The housing finance giant, now owned by taxpayers after its 2008 rescue along with sibling firm Freddie Mac, posted a $16.9 billion loss in 2011.
Fannie Mae chief executive, Timothy J Mayopoulos said the company's financial results improved significantly in 2012 and it was expected that its earnings would remain strong over the next few years.
With its return to profitability the company has stopped taking bailout money from the federal government for the first time following its rescue. It had received around $116 billion in taxpayer money through mid-December.
Freddie Mac had received about $71 billion in the same time period and in February it also reported a return to profitability in 2012, with $11 billion in net income as against a loss of $5.3 billion the previous year.
Both companies have been able to start paying down the amount they owed taxpayers, with Freddie Mac paying $7.2 billion in dividends to the Treasury in 2012, and cutting the overall cost of its bailout to $47.5 billion.

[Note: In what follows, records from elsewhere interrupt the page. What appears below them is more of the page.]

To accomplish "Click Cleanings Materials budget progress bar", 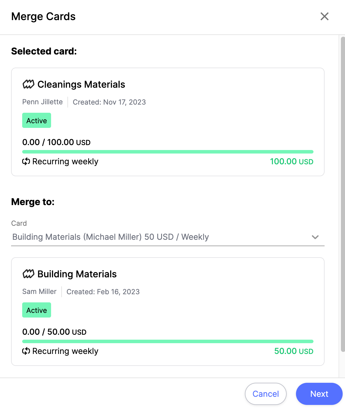I will pyautogui.click(x=168, y=152).
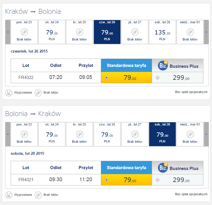Click the Business Plus Biz icon for Kraków–Bolonia
Viewport: 212px width, 205px height.
pyautogui.click(x=163, y=66)
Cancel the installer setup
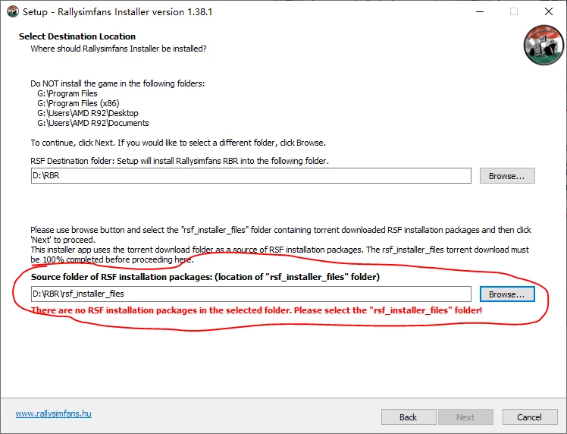The width and height of the screenshot is (567, 434). coord(529,417)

Meanwhile, Treasury bonds were down yesterday with 10-year note yields remaining range bound though, as European and US stocks rallied.
Yields on the benchmark 10-year Treasury note (10_YEAR) were up 2 basis points to 1.86 per cent in late morning trade. Yields have hovered around 1.85 per cent since 27 March, though the US market remained closed on Good Friday, according to data compiled by FactSet.
Yields on the 30-year US bond (30_YEAR) were up 2 basis points to 3.1 per cent and yields on the five-year note (5_YEAR) rose 2 basis points to 0.768 per cent.
David Ader, head of government bond strategy at CRT Capital Group, wrote in a research note yesterday that it was difficult to extract a directional bias based on this ongoing sideways grind.
US stocks picked up yesterday, with gains in all major indexes, on a surge in health insurers due to new Medicare reimbursement rates. European stocks mostly gained despite data from the final March purchasing managers' index that showed euro-zone factory activity was down to a three-month low of 46.8.
In the mortgage world, Fannie Mae (FNMA) swung to a profit of $17.2 billion in 2012 as against a 2011 loss of $16.9 billion.
According to analysts, positive Fannie earnings might be somewhat supportive of weaker Treasurys.